All records are to be retyped faithfully and completely.

##############################

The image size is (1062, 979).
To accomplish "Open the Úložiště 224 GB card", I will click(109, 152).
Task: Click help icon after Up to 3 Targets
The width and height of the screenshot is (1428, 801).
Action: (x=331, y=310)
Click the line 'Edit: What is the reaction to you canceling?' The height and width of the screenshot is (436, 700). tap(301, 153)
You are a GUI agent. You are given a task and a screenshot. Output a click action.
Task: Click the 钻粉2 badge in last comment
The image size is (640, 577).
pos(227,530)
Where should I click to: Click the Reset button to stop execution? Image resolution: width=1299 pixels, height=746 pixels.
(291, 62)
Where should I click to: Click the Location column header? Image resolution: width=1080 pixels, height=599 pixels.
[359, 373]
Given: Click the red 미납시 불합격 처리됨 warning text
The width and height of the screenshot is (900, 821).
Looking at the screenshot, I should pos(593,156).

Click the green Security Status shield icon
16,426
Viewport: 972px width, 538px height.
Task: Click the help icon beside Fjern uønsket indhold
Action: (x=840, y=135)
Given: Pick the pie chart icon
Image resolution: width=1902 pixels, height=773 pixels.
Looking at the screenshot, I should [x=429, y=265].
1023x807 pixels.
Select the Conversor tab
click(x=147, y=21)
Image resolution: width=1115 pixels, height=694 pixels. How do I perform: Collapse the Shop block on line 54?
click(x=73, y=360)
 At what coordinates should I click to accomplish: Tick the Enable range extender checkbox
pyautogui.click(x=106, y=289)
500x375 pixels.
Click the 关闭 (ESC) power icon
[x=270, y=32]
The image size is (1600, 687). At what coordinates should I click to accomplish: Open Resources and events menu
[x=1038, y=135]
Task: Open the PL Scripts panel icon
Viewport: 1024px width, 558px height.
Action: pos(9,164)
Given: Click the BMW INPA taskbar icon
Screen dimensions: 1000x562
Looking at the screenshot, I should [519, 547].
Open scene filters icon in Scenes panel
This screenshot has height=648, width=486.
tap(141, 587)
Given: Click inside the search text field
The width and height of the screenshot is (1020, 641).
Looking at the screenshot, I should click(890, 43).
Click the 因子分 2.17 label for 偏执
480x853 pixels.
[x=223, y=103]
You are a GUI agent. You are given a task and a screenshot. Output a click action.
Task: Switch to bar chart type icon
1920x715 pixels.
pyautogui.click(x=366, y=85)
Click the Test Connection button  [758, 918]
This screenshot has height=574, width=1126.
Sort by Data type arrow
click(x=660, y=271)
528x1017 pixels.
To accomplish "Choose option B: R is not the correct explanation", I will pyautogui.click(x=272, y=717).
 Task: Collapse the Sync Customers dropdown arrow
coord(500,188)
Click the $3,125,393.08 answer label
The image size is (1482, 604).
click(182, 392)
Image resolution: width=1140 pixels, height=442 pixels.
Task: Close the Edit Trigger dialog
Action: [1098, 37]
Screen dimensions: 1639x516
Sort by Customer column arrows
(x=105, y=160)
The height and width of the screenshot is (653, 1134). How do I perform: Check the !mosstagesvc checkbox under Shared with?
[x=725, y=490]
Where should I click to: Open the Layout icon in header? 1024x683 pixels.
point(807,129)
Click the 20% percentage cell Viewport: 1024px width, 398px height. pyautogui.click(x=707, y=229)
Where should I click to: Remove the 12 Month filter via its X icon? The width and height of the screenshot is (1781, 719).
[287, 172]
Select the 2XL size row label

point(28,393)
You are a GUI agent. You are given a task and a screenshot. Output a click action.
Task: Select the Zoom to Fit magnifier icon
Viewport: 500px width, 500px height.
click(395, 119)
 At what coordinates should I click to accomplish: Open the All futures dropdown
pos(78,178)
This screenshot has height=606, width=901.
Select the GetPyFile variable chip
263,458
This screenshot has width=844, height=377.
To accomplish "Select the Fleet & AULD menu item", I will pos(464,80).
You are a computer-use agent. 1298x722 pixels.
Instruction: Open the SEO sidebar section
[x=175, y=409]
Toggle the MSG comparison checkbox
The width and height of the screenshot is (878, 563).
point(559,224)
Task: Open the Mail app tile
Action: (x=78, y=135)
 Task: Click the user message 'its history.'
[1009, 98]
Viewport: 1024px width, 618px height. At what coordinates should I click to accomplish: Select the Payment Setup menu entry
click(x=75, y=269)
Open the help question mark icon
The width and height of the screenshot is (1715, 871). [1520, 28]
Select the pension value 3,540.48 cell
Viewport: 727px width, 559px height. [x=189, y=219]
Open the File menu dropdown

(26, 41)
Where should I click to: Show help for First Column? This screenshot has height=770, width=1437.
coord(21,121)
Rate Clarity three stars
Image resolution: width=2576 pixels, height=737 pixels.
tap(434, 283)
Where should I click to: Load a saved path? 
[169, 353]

##############################

TASK RESPONSE:
The image size is (1062, 979).
To accomplish "Open the Úložiště 224 GB card", I will click(109, 152).
Task: Click help icon after Up to 3 Targets
The width and height of the screenshot is (1428, 801).
Action: (x=331, y=310)
Click the line 'Edit: What is the reaction to you canceling?' The height and width of the screenshot is (436, 700). tap(301, 153)
You are a GUI agent. You are given a task and a screenshot. Output a click action.
Task: Click the 钻粉2 badge in last comment
The image size is (640, 577).
pos(227,530)
Where should I click to: Click the Reset button to stop execution? Image resolution: width=1299 pixels, height=746 pixels.
(291, 62)
Where should I click to: Click the Location column header? Image resolution: width=1080 pixels, height=599 pixels.
[359, 373]
Given: Click the red 미납시 불합격 처리됨 warning text
The width and height of the screenshot is (900, 821).
Looking at the screenshot, I should pos(593,156).

Click the green Security Status shield icon
16,426
Viewport: 972px width, 538px height.
Task: Click the help icon beside Fjern uønsket indhold
Action: (x=840, y=135)
Given: Pick the pie chart icon
Image resolution: width=1902 pixels, height=773 pixels.
Looking at the screenshot, I should [x=429, y=265].
1023x807 pixels.
Select the Conversor tab
click(x=147, y=21)
Image resolution: width=1115 pixels, height=694 pixels. How do I perform: Collapse the Shop block on line 54?
click(x=73, y=360)
 At what coordinates should I click to accomplish: Tick the Enable range extender checkbox
pyautogui.click(x=106, y=289)
500x375 pixels.
Click the 关闭 (ESC) power icon
[x=270, y=32]
The image size is (1600, 687). At what coordinates should I click to accomplish: Open Resources and events menu
[x=1038, y=135]
Task: Open the PL Scripts panel icon
Viewport: 1024px width, 558px height.
Action: pos(9,164)
Given: Click the BMW INPA taskbar icon
Screen dimensions: 1000x562
Looking at the screenshot, I should [519, 547].
Open scene filters icon in Scenes panel
This screenshot has height=648, width=486.
tap(141, 587)
Given: Click inside the search text field
The width and height of the screenshot is (1020, 641).
Looking at the screenshot, I should click(890, 43).
Click the 因子分 2.17 label for 偏执
480x853 pixels.
[x=223, y=103]
You are a GUI agent. You are given a task and a screenshot. Output a click action.
Task: Switch to bar chart type icon
1920x715 pixels.
pyautogui.click(x=366, y=85)
Click the Test Connection button  [758, 918]
This screenshot has height=574, width=1126.
Sort by Data type arrow
click(x=660, y=271)
528x1017 pixels.
To accomplish "Choose option B: R is not the correct explanation", I will pyautogui.click(x=272, y=717).
 Task: Collapse the Sync Customers dropdown arrow
coord(500,188)
Click the $3,125,393.08 answer label
The image size is (1482, 604).
click(182, 392)
Image resolution: width=1140 pixels, height=442 pixels.
Task: Close the Edit Trigger dialog
Action: [1098, 37]
Screen dimensions: 1639x516
Sort by Customer column arrows
(x=105, y=160)
The height and width of the screenshot is (653, 1134). How do I perform: Check the !mosstagesvc checkbox under Shared with?
[x=725, y=490]
Where should I click to: Open the Layout icon in header? 1024x683 pixels.
point(807,129)
Click the 20% percentage cell Viewport: 1024px width, 398px height. pyautogui.click(x=707, y=229)
Where should I click to: Remove the 12 Month filter via its X icon? The width and height of the screenshot is (1781, 719).
[287, 172]
Select the 2XL size row label

point(28,393)
You are a GUI agent. You are given a task and a screenshot. Output a click action.
Task: Select the Zoom to Fit magnifier icon
Viewport: 500px width, 500px height.
click(395, 119)
 At what coordinates should I click to accomplish: Open the All futures dropdown
pos(78,178)
This screenshot has height=606, width=901.
Select the GetPyFile variable chip
263,458
This screenshot has width=844, height=377.
To accomplish "Select the Fleet & AULD menu item", I will pos(464,80).
You are a computer-use agent. 1298x722 pixels.
Instruction: Open the SEO sidebar section
[x=175, y=409]
Toggle the MSG comparison checkbox
The width and height of the screenshot is (878, 563).
point(559,224)
Task: Open the Mail app tile
Action: (x=78, y=135)
 Task: Click the user message 'its history.'
[1009, 98]
Viewport: 1024px width, 618px height. At what coordinates should I click to accomplish: Select the Payment Setup menu entry
click(x=75, y=269)
Open the help question mark icon
The width and height of the screenshot is (1715, 871). [1520, 28]
Select the pension value 3,540.48 cell
Viewport: 727px width, 559px height. [x=189, y=219]
Open the File menu dropdown

(26, 41)
Where should I click to: Show help for First Column? This screenshot has height=770, width=1437.
coord(21,121)
Rate Clarity three stars
Image resolution: width=2576 pixels, height=737 pixels.
tap(434, 283)
Where should I click to: Load a saved path? 
[169, 353]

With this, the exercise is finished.